**What to produce**
Output every entry exactly, from the first line to the last.

Material for this task below:

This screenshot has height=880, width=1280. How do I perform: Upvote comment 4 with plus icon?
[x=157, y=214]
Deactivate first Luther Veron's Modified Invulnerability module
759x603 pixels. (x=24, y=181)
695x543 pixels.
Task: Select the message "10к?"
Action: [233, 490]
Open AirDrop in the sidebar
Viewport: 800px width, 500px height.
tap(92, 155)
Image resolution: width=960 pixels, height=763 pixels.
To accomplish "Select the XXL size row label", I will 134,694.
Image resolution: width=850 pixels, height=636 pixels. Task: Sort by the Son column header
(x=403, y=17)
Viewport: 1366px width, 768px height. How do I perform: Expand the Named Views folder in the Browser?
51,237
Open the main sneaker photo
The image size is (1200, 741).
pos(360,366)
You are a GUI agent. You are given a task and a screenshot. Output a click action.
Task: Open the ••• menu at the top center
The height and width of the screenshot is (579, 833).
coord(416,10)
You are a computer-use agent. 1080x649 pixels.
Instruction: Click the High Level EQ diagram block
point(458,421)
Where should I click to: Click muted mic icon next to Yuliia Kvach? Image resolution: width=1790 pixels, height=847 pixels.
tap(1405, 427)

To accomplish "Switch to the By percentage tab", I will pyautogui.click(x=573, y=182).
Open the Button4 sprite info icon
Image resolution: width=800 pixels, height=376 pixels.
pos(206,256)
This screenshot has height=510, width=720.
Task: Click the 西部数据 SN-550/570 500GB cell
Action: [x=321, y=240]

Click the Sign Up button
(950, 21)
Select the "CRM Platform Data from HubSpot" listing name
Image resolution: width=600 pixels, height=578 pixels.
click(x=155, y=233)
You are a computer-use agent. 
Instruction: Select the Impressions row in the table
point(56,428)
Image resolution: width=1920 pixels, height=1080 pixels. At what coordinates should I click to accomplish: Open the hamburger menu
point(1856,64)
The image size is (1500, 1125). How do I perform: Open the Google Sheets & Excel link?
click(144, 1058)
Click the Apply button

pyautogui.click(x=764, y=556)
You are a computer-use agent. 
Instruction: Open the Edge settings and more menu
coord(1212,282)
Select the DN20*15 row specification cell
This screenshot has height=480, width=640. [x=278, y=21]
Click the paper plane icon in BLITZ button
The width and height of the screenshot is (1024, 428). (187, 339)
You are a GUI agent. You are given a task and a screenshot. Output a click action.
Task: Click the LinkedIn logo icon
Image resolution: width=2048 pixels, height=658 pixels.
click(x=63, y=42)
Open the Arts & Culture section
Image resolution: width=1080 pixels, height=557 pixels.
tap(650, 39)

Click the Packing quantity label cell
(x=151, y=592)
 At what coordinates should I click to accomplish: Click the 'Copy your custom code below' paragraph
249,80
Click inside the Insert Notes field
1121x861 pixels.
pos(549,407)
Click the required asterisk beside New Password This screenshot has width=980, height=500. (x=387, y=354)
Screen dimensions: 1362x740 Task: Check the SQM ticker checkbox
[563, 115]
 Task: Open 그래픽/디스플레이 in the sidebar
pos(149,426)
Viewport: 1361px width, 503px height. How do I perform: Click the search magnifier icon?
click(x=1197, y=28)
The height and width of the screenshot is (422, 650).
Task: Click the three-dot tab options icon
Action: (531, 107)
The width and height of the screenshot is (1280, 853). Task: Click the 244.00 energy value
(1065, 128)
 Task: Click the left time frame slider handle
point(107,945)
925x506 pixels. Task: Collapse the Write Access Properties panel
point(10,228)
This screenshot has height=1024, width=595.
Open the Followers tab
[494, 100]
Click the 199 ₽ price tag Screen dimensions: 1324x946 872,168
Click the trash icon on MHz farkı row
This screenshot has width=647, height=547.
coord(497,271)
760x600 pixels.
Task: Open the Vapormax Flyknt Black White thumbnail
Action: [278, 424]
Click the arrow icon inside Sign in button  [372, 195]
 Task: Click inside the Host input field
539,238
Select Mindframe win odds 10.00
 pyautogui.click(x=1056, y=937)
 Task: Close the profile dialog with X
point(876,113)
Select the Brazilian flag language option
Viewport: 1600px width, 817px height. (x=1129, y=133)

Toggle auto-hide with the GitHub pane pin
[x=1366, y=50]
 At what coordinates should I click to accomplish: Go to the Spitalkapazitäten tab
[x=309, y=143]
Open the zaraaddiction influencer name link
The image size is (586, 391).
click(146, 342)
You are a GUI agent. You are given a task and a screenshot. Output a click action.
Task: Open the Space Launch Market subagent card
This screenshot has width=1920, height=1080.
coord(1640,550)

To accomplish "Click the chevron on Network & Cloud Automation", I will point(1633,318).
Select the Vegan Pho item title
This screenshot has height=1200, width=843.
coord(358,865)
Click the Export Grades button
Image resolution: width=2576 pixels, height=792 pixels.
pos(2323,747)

End of Material for this task.

**Exercise result**
This screenshot has height=880, width=1280. How do I perform: Upvote comment 4 with plus icon?
[x=157, y=214]
Deactivate first Luther Veron's Modified Invulnerability module
759x603 pixels. (x=24, y=181)
695x543 pixels.
Task: Select the message "10к?"
Action: [233, 490]
Open AirDrop in the sidebar
Viewport: 800px width, 500px height.
tap(92, 155)
Image resolution: width=960 pixels, height=763 pixels.
To accomplish "Select the XXL size row label", I will 134,694.
Image resolution: width=850 pixels, height=636 pixels. Task: Sort by the Son column header
(x=403, y=17)
Viewport: 1366px width, 768px height. How do I perform: Expand the Named Views folder in the Browser?
51,237
Open the main sneaker photo
The image size is (1200, 741).
pos(360,366)
You are a GUI agent. You are given a task and a screenshot. Output a click action.
Task: Open the ••• menu at the top center
The height and width of the screenshot is (579, 833).
coord(416,10)
You are a computer-use agent. 1080x649 pixels.
Instruction: Click the High Level EQ diagram block
point(458,421)
Where should I click to: Click muted mic icon next to Yuliia Kvach? Image resolution: width=1790 pixels, height=847 pixels.
tap(1405, 427)

To accomplish "Switch to the By percentage tab", I will pyautogui.click(x=573, y=182).
Open the Button4 sprite info icon
Image resolution: width=800 pixels, height=376 pixels.
pos(206,256)
This screenshot has height=510, width=720.
Task: Click the 西部数据 SN-550/570 500GB cell
Action: [x=321, y=240]

Click the Sign Up button
(950, 21)
Select the "CRM Platform Data from HubSpot" listing name
Image resolution: width=600 pixels, height=578 pixels.
click(x=155, y=233)
You are a computer-use agent. 
Instruction: Select the Impressions row in the table
point(56,428)
Image resolution: width=1920 pixels, height=1080 pixels. At what coordinates should I click to accomplish: Open the hamburger menu
point(1856,64)
The image size is (1500, 1125). How do I perform: Open the Google Sheets & Excel link?
click(144, 1058)
Click the Apply button

pyautogui.click(x=764, y=556)
You are a computer-use agent. 
Instruction: Open the Edge settings and more menu
coord(1212,282)
Select the DN20*15 row specification cell
This screenshot has height=480, width=640. [x=278, y=21]
Click the paper plane icon in BLITZ button
The width and height of the screenshot is (1024, 428). (187, 339)
You are a GUI agent. You are given a task and a screenshot. Output a click action.
Task: Click the LinkedIn logo icon
Image resolution: width=2048 pixels, height=658 pixels.
click(x=63, y=42)
Open the Arts & Culture section
Image resolution: width=1080 pixels, height=557 pixels.
tap(650, 39)

Click the Packing quantity label cell
(x=151, y=592)
 At what coordinates should I click to accomplish: Click the 'Copy your custom code below' paragraph
249,80
Click inside the Insert Notes field
1121x861 pixels.
pos(549,407)
Click the required asterisk beside New Password This screenshot has width=980, height=500. (x=387, y=354)
Screen dimensions: 1362x740 Task: Check the SQM ticker checkbox
[563, 115]
 Task: Open 그래픽/디스플레이 in the sidebar
pos(149,426)
Viewport: 1361px width, 503px height. How do I perform: Click the search magnifier icon?
click(x=1197, y=28)
The height and width of the screenshot is (422, 650).
Task: Click the three-dot tab options icon
Action: (531, 107)
The width and height of the screenshot is (1280, 853). Task: Click the 244.00 energy value
(1065, 128)
 Task: Click the left time frame slider handle
point(107,945)
925x506 pixels. Task: Collapse the Write Access Properties panel
point(10,228)
This screenshot has height=1024, width=595.
Open the Followers tab
[494, 100]
Click the 199 ₽ price tag Screen dimensions: 1324x946 872,168
Click the trash icon on MHz farkı row
This screenshot has width=647, height=547.
coord(497,271)
760x600 pixels.
Task: Open the Vapormax Flyknt Black White thumbnail
Action: [278, 424]
Click the arrow icon inside Sign in button  [372, 195]
 Task: Click inside the Host input field
539,238
Select Mindframe win odds 10.00
 pyautogui.click(x=1056, y=937)
 Task: Close the profile dialog with X
point(876,113)
Select the Brazilian flag language option
Viewport: 1600px width, 817px height. (x=1129, y=133)

Toggle auto-hide with the GitHub pane pin
[x=1366, y=50]
 At what coordinates should I click to accomplish: Go to the Spitalkapazitäten tab
[x=309, y=143]
Open the zaraaddiction influencer name link
The image size is (586, 391).
click(146, 342)
You are a GUI agent. You are given a task and a screenshot. Output a click action.
Task: Open the Space Launch Market subagent card
This screenshot has width=1920, height=1080.
coord(1640,550)

To accomplish "Click the chevron on Network & Cloud Automation", I will point(1633,318).
Select the Vegan Pho item title
This screenshot has height=1200, width=843.
coord(358,865)
Click the Export Grades button
Image resolution: width=2576 pixels, height=792 pixels.
pos(2323,747)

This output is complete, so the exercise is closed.